An anthology of well-researched essays from the big daddies of Indian history like Mark Tully and Ian J Kerr among others, India Junction also features some delightful (train) travel writing and a section on photographs, some rare and amazing; mixing up the information offensive with the travelogues comes like the much-needed kaapi after all the vegetable biryani.
Tip: Alternate essay with travelogue.
The essays: In the opening chapter Mark Tully while presenting wagonloads of rail history in his trademark engaging objectiveness, furthers the argument as to the true beneficiaries of the Indian Railways—from a historical perspective—being the school between the meliorists and immiserationists. Kerr, in ‘Imagining the Nation’ argues that railways was—and remain—an instrument of capitalist development; in a marked detour from the economics of it all presents some hard statistics favouring rail transport over road in regard to the environment.

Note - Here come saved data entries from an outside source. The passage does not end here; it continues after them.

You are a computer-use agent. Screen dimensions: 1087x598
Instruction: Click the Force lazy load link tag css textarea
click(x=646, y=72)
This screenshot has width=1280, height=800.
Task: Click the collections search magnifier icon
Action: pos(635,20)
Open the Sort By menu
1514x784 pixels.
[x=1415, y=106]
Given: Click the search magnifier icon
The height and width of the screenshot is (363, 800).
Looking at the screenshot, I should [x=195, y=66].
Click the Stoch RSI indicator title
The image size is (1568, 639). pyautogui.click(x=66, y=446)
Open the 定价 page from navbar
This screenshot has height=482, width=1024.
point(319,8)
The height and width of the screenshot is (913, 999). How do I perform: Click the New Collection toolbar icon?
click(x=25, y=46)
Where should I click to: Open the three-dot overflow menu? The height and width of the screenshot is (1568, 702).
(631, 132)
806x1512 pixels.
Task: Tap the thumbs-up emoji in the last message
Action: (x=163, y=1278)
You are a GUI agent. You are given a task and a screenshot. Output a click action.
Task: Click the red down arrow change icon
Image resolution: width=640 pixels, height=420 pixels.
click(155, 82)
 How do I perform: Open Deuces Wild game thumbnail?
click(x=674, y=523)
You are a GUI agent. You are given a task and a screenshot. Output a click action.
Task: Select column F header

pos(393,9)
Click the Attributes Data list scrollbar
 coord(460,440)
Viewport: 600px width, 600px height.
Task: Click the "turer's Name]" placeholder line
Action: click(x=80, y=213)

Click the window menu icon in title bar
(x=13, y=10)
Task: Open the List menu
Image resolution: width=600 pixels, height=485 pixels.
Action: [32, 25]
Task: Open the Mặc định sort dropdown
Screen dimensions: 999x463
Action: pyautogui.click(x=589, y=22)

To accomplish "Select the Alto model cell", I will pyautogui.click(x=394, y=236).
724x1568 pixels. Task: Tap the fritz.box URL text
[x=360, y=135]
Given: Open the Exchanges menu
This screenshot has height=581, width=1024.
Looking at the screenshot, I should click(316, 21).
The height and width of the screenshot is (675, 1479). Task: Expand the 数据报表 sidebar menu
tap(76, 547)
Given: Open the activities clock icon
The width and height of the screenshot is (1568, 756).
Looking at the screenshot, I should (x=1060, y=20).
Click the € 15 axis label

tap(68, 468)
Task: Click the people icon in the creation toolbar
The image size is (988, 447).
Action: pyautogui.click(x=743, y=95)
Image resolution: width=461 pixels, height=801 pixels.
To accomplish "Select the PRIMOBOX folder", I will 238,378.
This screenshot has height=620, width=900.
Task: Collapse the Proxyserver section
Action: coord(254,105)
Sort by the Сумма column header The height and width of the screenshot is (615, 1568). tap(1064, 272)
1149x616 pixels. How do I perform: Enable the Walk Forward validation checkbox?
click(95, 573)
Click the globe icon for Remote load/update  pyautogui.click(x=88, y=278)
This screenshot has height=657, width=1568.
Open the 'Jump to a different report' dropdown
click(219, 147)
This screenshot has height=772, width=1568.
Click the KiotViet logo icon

Gillian Wright, partner and long-time collaborator of Mark Tully, talks about the heritage of both locomotives–most of which are now in either of the railway museums in Delhi or Rewari–and of the landmark railway terminuses spread across India and their architectural histories in ‘A 160-year heritage’. Her vivid descriptive detailing make you wonder how you missed them; the authority and passion with which the iconic bridges are brought to life make you want to ride over them, again, eyes wide open this time. Her second chapter ‘The Magic of Hill Railways’ presents some delightful nuggets like how the Z-shaped reverse stations, an engineering triumph, could have been inspired by the ballroom dancing lessons of the engineer’s wife. You can cull out a marvellous must-see list too from the chapter. The romance of rail travel is not lost on the fact-grinding, history-crunching writers who, at times, veer towards the sublime.
Everybody who grew up in the 70s can relate to Jerry Pinto’s ‘Railways’ Filmy Chakkar’—a nostalgic delight which starts with his own reminiscences of journeying with his parents and sister, buying film magazines and raucously ‘leaking’ the gossip stories to the roles train play in the movies. After some top-heavy chapters, this one comes like the first calls of ‘halwa’ as you near the Palakkad Junction when you enter Kerala from the arid plains of Tamil Nadu.
The travelogues:Ruskin Bond’s ‘When the train came to DeyraDhoon’ starts off like one of the author’s popular children’s tales but soon musters track and goes on to capture the various nuances of the Raj high life. ‘The most important thing when travelling by train in India is the size of your neighbour’s tiffin carrier’— Shoba Narayan’s opening lines sets the tone and pace of her sojourn from many years ago, a burp-happy juxtaposing of regional culinary delicacies over a more personal narrative.
India Junction is a sure-shot like the omnipresent station-staple poori-sabzi filling in varying degrees of delectability. You don’t have to be a trainspotter to fit this one into your collection, a passing interest in travel or history or even numbers will work just fine.